(press release: summitbehavioralhealth) // New Jersey // Maria Ulmer MA, LMFT, CAADC | Chief Clinical Officer
Early recovery is difficult; it is within the first six months of sobriety that most relapses happen. So, it’s recommended that you stay away from anything that may lead you to return to drinking or using.
If you have been to alcohol or drug addiction treatment already, you have likely heard that changing the people, places, and things in your life is often necessary to maintain sobriety. Balancing what you hope to keep in your old life with your new life in recovery isn’t an easy endeavor. Change is hard – you have to take it day by day. The following are a few thoughts to help you along your way.
When you’re new in recovery, it’s dangerous to continue to go to the places you went while using. Whether you frequented bars, parties, concerts, or other using settings, they are especially slippery in early recovery. You won’t necessarily have to avoid these places forever, but they can certainly put brand new sobriety at risk. It’s normal to not be in a completely healthy emotional place when you have just gotten sober, so there is no reason to go back to the places that you used drugs or drank alcohol – you have no business being there. Slippery places will only serve to make you feel like an outsider as you watch others drink. It can be tortuous and a relapse waiting to happen.

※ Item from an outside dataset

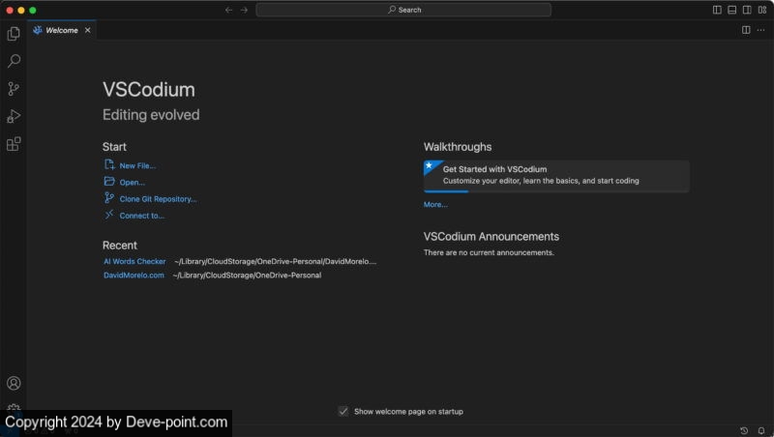Click the Get Started with VSCodium walkthrough
Image resolution: width=774 pixels, height=437 pixels.
pos(556,175)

If there are specific drinking events that you feel you must attend in early sobriety, like weddings or family gatherings, consider whether or not you really have to. There is no shame in bowing out of situations that might challenge your sobriety. If you must go, talk with your sponsor or therapist to come up with coping strategies and to have support ready for you if you need it.
Don’t allow the fact that you can’t go to your old hangouts make you think that you will never have fun again. Get involved with other sober people, and you will quickly realize that there are a lot of activities and events that they attend that are exciting and interesting. Try new things – take a class, spend time outdoors, find a new hobby. Your life isn’t over it’s just changing.
Your top priority is your recovery. That means that anyone you used to drink or use drugs with needs to be cut off straightaway. That may mean that you are walking away from people and friends who have been in your life for a long time. However, if drugs or alcohol surrounded those relationships, you have to do it. If they really have your best interests at heart, they will be supportive of you making a positive change in your life. If not, good riddance. There’s a saying in recovery circles that “there is nothing like getting sober to show you who your real friends are.”
Of course, some people who are threatening to your sobriety you can’t get away from, like family members. And they are the most likely people to know how to push your buttons and send you right back to the liquor store. Try to keep contact and interaction with those people to a minimum. Talk with other people in recovery to see how they have dealt with those types of situations, and share your thoughts and concerns with them. It isn’t likely that you will have problems in recovery that others haven’t had too, so they can be a great support to you.
There may be specific things that you did while you were drinking or using drugs that bring up feelings of craving when you are in recovery. For example, maybe you always drank while you were listening to certain music or watching specific movies or television shows. Those may seem like harmless and normal things to do, but if they make you feel triggered to drink or use, you should stay away from them for a while. It doesn’t mean that you have to avoid activities that you used to enjoy forever; you just need to have more experience being sober and dealing with triggers before you try them again.
The key to avoiding risky behaviors and situations is to learn what your triggers are and then stay away from them until you are better equipped to handle them. Staying away from things that are going to cause you to romanticize your alcohol or drug using is a good rule of thumb in early recovery. Be mindful of how you are feeling and talk to someone supportive when you feel triggered. Those feelings won’t last forever, but hopefully your sobriety will.
Recovery Requires Change
The idea behind changing people, places, and things in recovery is to break your old patterns of behavior that led you to drink or use. People who are new in recovery often fall victim to “euphoric recall,” romanticizing or glamorizing their past using, only recalling the pleasurable feelings and positive times they had. This is a dangerous way of thinking, and putting yourself in situations (or around people) in which you used to drink or use can easily lead you to those types of thoughts. It’s always a good idea to break up the old pattern of the romanticized fantasy to its complete end.
Consider times in the past when you made positive changes that were difficult. It’s likely that those changes quickly became your new normal. Recovery is like that too. It will feel natural and normal to you given some time.
Making positive changes and finding the right addiction treatment and support for your recovery will make the process less overwhelming and reduce your stress as you embark on your new lifestyle.